• [What you are asked to do]
Every line from the one with "Privacy Policy (1312, 995)" to the end of the entries, both included, is to be copied exactly; the other lines stay out.

• [Given records]
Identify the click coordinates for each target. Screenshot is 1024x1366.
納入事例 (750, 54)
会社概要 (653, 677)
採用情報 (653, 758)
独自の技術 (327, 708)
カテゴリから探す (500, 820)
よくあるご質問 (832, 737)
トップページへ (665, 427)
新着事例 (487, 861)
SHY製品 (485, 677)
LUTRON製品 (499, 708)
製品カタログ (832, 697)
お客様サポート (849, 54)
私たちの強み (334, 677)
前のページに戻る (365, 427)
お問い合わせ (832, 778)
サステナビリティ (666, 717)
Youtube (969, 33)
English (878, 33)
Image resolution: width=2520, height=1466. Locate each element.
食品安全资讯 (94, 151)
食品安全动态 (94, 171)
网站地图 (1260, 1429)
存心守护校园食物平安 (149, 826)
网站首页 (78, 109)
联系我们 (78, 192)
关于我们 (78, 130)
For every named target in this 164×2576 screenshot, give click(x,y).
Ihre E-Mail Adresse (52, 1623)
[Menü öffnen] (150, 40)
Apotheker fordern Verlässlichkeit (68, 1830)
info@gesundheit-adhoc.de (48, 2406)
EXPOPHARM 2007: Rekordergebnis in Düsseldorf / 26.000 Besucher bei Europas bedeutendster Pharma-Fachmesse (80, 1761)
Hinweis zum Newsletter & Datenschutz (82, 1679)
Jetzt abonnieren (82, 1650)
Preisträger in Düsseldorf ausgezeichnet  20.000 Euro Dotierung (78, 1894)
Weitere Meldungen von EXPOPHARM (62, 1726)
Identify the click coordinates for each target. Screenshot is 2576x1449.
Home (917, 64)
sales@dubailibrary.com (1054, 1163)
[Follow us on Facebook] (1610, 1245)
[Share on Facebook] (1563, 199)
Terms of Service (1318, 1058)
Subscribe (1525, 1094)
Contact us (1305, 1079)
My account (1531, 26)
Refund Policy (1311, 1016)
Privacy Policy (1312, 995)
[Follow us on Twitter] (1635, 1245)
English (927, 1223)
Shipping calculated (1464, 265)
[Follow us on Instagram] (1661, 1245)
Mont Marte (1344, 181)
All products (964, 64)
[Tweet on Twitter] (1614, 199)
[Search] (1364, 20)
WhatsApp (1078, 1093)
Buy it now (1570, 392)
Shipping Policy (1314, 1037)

• [Response to this exercise]
Privacy Policy (1312, 995)
[Follow us on Twitter] (1635, 1245)
English (927, 1223)
Shipping calculated (1464, 265)
[Follow us on Instagram] (1661, 1245)
Mont Marte (1344, 181)
All products (964, 64)
[Tweet on Twitter] (1614, 199)
[Search] (1364, 20)
WhatsApp (1078, 1093)
Buy it now (1570, 392)
Shipping Policy (1314, 1037)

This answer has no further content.